Actualités :: Alliance de États du Sahel (AES) : Une ambiguïté entre les entités Sahel et (...)

Pour François Oubida, ancien diplomate, en adoptant une charte du Liptako-Gourma pour instituer une Alliance des États du Sahel (AES), nos gouvernements ont fait un peu dans la précipitation et le sensationnel. Et ils ont créé une certaine ambiguïté entre les entités que sont le Sahel et le Liptako-Gourma. Analyse.

Le 16 septembre 2023, les Chefs d’Etat du Burkina Faso, de la République du Mali et de la République du Niger ont institué l’Alliance des Etats du Sahel à travers un document dit Charte du Liptako Gourma.

Au terme de son article 2, l’objectif de la Charte ‘’est d’établir une architecture de défense collective et d’assistance mutuelle aux Parties contractantes’’. L’article 3 dispose que les ‘’Parties contractantes mettront en place ultérieurement les organes nécessaires au fonctionnement et mécanismes subséquents de l’Alliance et définiront les modalités de son fonctionnement.
L’enjeu majeur est donc la sécurité commune et la nécessité d’une architecture adéquate.

Un rapide ‘’flashback’’ montre que la problématique du Liptako Gourma, socle sur lequel l’Alliance a été instituée, a connu trois évolutions significatives dans son histoire :
-  Initialement, elle a été mise en exergue par une mission pluridisciplinaire CEA/PNUD organisée en 1969/1970, qui ayant mesuré l’importance du potentiel en ressources minières, énergétiques, hydrauliques, agropastorales et piscicoles que regorge ladite Région, a recommandé aux trois Etats de se regrouper dans un organisme permanent pour l’exploitation en commun des énormes ressources. Cette recommandation a abouti à la signature à Ouagadougou le 03 décembre 1970, d’un protocole d’accord portant création de l’Autorité de développement Intégré de la Région du Liptako-Gourma (ALG).

■ CONSIGNE ■
D'après l'article sur l'Alliance des États du Sahel, répondez aux questions suivantes en numérotant vos réponses de la même manière.
1. À quelle date les chefs d'État du Burkina Faso, du Mali et du Niger ont-ils institué l'Alliance des États du Sahel ?
2. Selon l'article 2 de la Charte du Liptako-Gourma, quel est l'objectif de cette charte ?
3. Dans quelle ville et à quelle date le protocole d'accord portant création de l'Autorité de développement intégré de la Région du Liptako-Gourma a-t-il été signé ?

■ INFORMATIONS EXTRAITES ■

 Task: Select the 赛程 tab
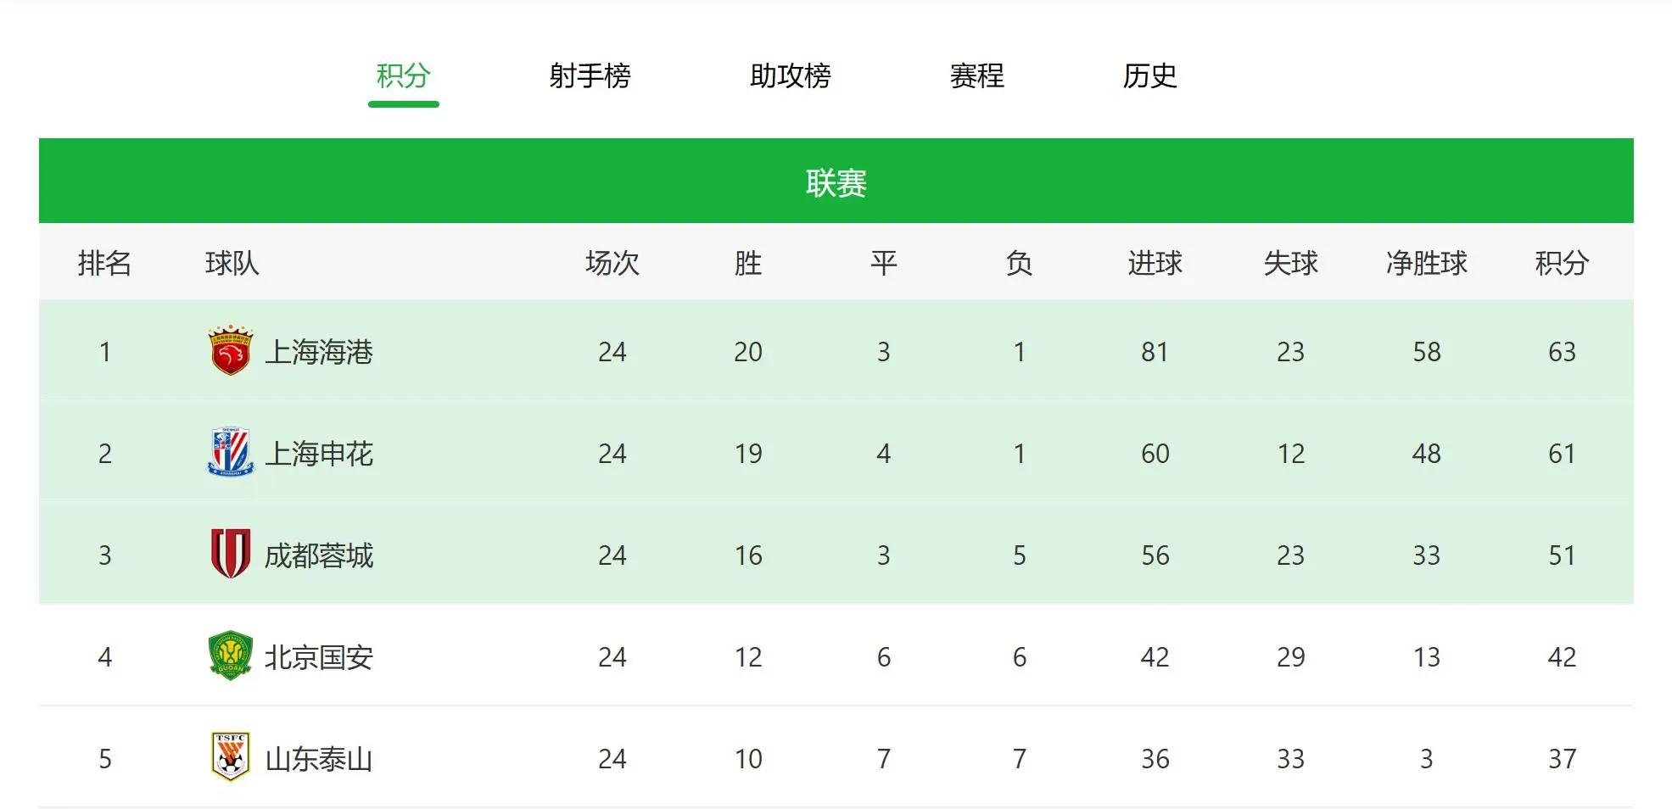coord(976,76)

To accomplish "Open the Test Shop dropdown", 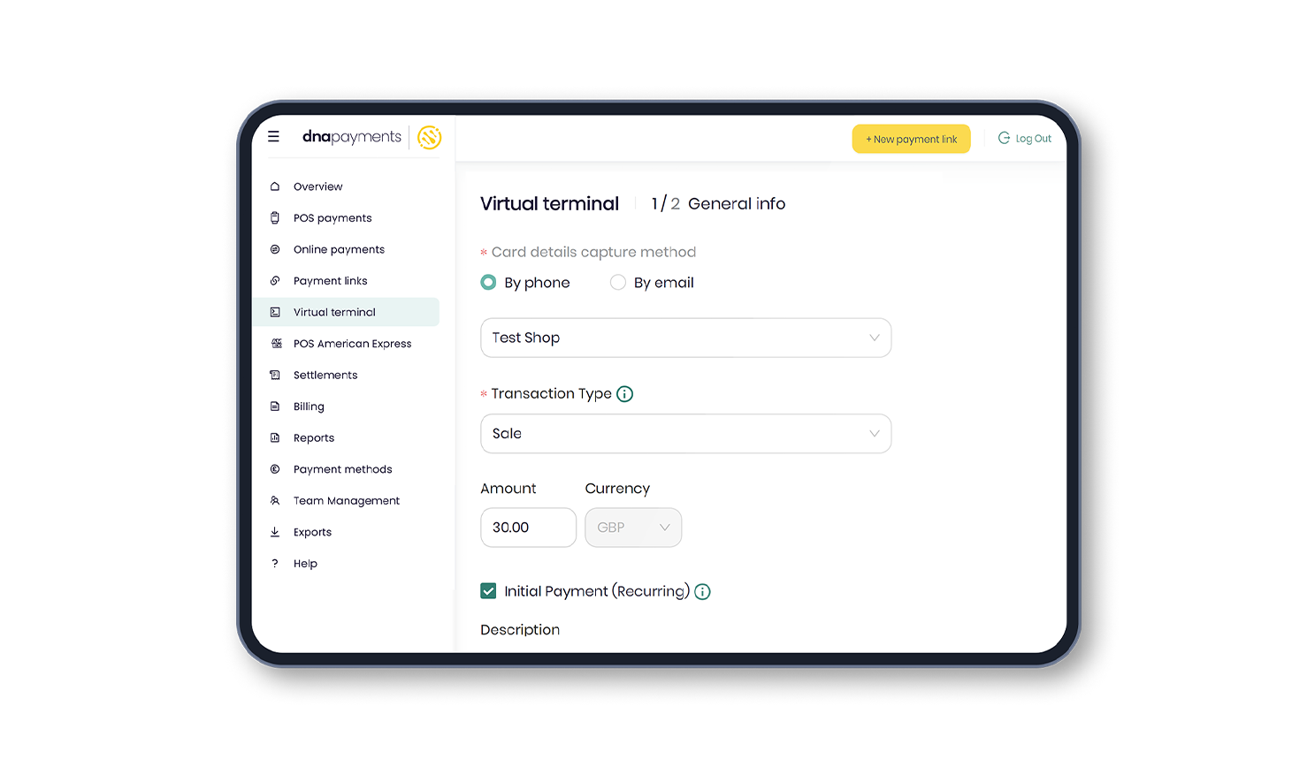I will tap(685, 338).
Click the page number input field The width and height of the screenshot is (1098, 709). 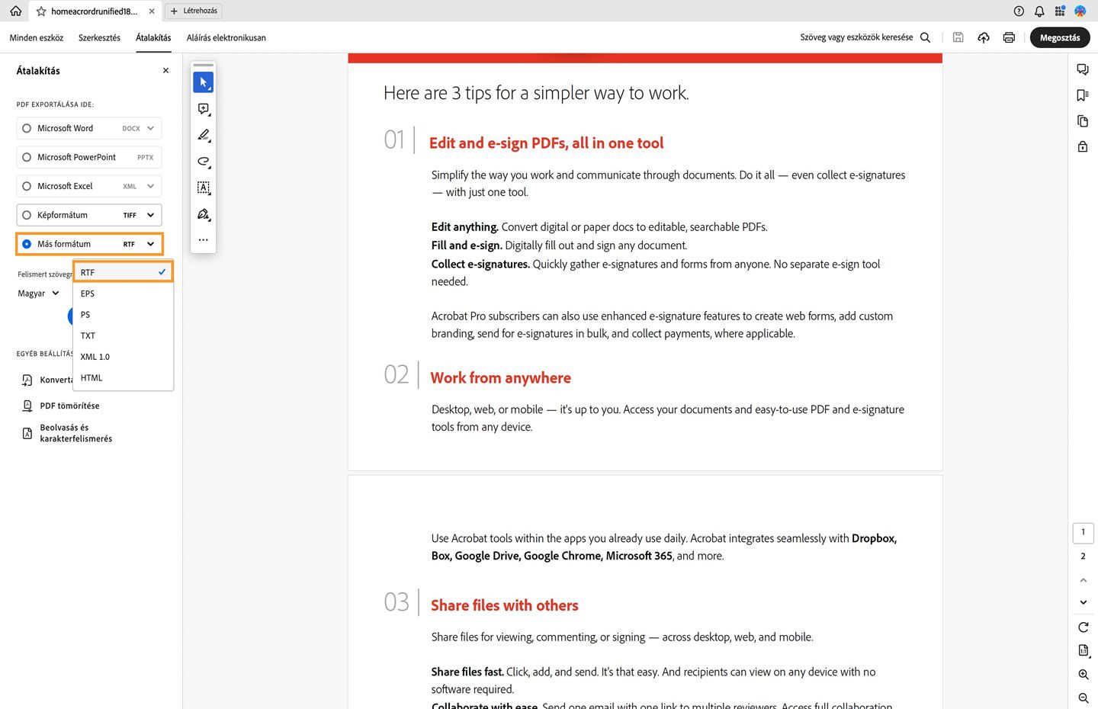[x=1083, y=532]
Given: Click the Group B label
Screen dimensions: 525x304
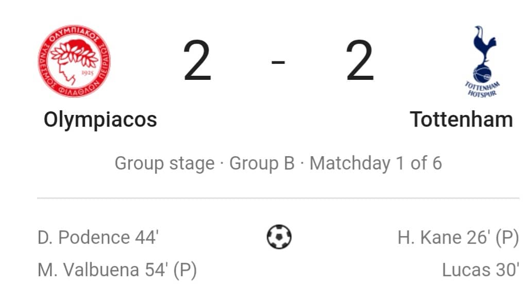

■ RÉPONSE PROPOSÉE ■
1. Ils l'ont instituée le 16 septembre 2023.
2. Son objectif est d'établir une architecture de défense collective et d'assistance mutuelle aux Parties contractantes.
3. Il a été signé à Ouagadougou le 3 décembre 1970.